Stored data entries
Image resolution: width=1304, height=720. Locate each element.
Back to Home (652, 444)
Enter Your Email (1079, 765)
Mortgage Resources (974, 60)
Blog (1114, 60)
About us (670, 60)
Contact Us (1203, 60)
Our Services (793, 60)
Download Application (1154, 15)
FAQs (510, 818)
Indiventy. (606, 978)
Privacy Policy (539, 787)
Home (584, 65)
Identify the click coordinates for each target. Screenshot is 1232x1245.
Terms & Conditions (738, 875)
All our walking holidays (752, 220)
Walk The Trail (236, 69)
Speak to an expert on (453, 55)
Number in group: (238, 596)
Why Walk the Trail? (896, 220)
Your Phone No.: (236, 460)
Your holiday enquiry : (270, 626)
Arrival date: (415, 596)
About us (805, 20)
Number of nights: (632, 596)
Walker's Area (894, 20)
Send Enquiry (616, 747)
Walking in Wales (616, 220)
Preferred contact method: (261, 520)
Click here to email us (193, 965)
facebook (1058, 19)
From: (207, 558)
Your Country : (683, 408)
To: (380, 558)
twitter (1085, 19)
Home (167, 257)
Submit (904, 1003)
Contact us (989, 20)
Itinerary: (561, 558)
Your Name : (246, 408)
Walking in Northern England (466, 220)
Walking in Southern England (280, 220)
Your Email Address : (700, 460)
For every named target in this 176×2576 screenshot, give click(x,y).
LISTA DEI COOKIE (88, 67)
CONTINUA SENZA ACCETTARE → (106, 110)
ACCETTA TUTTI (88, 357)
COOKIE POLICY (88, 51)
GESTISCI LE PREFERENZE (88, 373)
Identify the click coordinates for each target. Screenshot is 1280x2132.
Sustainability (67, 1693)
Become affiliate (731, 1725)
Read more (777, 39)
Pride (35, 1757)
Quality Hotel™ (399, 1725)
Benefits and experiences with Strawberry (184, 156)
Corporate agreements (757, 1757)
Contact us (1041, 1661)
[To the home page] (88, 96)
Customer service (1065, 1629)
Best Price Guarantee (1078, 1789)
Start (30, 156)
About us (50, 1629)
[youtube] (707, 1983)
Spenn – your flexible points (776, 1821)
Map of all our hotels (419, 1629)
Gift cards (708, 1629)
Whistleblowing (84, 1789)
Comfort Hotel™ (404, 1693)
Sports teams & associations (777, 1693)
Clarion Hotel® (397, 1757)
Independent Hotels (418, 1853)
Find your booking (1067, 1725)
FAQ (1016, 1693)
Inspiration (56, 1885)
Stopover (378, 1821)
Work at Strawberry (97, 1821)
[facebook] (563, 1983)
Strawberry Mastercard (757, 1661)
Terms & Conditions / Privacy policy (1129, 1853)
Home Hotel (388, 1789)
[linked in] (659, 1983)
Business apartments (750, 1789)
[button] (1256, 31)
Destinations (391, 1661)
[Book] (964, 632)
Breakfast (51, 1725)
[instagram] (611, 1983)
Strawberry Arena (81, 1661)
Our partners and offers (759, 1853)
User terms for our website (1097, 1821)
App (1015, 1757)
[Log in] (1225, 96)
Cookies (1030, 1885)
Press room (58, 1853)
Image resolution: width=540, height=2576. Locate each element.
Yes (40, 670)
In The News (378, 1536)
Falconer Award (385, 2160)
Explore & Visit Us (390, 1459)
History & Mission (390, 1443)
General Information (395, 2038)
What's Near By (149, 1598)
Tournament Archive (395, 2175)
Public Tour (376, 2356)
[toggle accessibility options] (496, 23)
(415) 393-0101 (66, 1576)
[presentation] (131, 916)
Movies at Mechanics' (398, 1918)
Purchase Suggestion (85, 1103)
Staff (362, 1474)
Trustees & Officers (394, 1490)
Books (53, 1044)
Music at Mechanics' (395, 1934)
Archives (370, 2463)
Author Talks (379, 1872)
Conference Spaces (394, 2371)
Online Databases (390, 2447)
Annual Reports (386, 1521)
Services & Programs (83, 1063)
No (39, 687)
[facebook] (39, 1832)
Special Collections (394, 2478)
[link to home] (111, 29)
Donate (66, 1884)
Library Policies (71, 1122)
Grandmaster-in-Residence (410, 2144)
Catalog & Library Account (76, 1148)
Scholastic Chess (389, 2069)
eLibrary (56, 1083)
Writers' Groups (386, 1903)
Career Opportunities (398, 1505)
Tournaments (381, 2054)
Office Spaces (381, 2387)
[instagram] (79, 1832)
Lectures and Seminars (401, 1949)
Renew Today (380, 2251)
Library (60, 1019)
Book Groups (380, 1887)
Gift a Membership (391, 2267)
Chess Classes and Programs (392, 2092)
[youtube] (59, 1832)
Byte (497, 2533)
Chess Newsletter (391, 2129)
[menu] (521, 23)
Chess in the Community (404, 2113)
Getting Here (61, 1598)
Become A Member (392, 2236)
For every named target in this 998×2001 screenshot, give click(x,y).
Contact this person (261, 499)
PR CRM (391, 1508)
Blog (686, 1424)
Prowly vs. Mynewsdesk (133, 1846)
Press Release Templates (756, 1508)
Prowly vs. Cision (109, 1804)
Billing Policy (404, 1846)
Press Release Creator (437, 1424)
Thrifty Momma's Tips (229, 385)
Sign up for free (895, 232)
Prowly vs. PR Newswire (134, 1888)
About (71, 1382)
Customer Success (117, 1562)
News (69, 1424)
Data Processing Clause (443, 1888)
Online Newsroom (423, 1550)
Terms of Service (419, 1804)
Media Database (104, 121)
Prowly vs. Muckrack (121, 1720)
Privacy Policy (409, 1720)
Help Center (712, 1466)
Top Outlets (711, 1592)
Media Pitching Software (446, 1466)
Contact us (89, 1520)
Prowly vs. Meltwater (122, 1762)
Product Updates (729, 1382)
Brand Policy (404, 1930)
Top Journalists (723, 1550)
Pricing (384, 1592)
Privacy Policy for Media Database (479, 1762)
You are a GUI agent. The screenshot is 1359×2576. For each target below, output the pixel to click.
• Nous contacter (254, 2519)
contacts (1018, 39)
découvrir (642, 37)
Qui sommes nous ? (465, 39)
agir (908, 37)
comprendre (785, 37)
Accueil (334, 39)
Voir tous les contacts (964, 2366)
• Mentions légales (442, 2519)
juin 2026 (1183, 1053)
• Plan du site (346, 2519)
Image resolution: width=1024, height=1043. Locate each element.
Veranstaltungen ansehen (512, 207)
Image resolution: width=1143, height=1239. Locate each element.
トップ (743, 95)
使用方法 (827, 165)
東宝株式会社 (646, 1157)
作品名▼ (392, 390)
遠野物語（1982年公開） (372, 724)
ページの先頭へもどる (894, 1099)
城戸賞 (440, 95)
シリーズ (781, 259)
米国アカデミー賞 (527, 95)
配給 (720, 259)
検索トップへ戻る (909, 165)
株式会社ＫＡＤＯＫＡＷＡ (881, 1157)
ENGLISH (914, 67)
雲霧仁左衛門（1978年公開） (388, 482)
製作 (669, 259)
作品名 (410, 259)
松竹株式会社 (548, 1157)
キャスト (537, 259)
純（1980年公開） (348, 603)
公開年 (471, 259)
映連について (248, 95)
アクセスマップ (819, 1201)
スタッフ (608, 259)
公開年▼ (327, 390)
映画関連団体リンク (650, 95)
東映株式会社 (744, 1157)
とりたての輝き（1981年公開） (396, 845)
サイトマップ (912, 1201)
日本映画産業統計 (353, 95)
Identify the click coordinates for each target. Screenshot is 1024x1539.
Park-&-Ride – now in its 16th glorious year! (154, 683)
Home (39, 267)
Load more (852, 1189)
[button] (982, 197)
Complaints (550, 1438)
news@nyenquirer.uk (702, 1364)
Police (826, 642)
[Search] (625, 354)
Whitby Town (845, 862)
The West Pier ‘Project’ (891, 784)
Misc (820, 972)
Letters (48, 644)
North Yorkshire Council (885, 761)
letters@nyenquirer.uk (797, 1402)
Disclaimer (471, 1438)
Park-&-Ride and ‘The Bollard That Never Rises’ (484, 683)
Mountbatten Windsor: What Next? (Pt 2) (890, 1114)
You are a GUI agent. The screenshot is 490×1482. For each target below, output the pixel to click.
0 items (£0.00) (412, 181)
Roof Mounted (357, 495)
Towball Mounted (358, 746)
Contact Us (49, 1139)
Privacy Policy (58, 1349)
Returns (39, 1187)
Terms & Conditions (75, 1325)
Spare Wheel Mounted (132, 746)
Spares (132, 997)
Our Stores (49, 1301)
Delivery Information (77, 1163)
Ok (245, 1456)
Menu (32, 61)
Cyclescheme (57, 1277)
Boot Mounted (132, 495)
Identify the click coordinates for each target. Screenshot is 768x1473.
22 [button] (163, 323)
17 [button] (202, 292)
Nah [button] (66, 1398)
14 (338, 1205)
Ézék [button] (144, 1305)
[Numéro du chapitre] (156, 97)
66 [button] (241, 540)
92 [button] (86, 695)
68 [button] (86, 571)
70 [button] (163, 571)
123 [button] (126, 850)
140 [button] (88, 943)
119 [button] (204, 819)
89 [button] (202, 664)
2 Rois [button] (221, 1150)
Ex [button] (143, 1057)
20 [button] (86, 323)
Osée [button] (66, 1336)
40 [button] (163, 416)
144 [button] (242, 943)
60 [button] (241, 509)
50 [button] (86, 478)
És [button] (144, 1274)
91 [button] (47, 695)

● **Task requirements**: Rewrite the part of the material that opens with the line containing "2 Rois [button] (221, 1150)" and runs to the end as a JSON list of strings, one string per line and blank lines omitted.

● **Correct output**:
[
  "2 Rois [button] (221, 1150)",
  "Ex [button] (143, 1057)",
  "20 [button] (86, 323)",
  "Osée [button] (66, 1336)",
  "40 [button] (163, 416)",
  "144 [button] (242, 943)",
  "60 [button] (241, 509)",
  "50 [button] (86, 478)",
  "És [button] (144, 1274)",
  "91 [button] (47, 695)"
]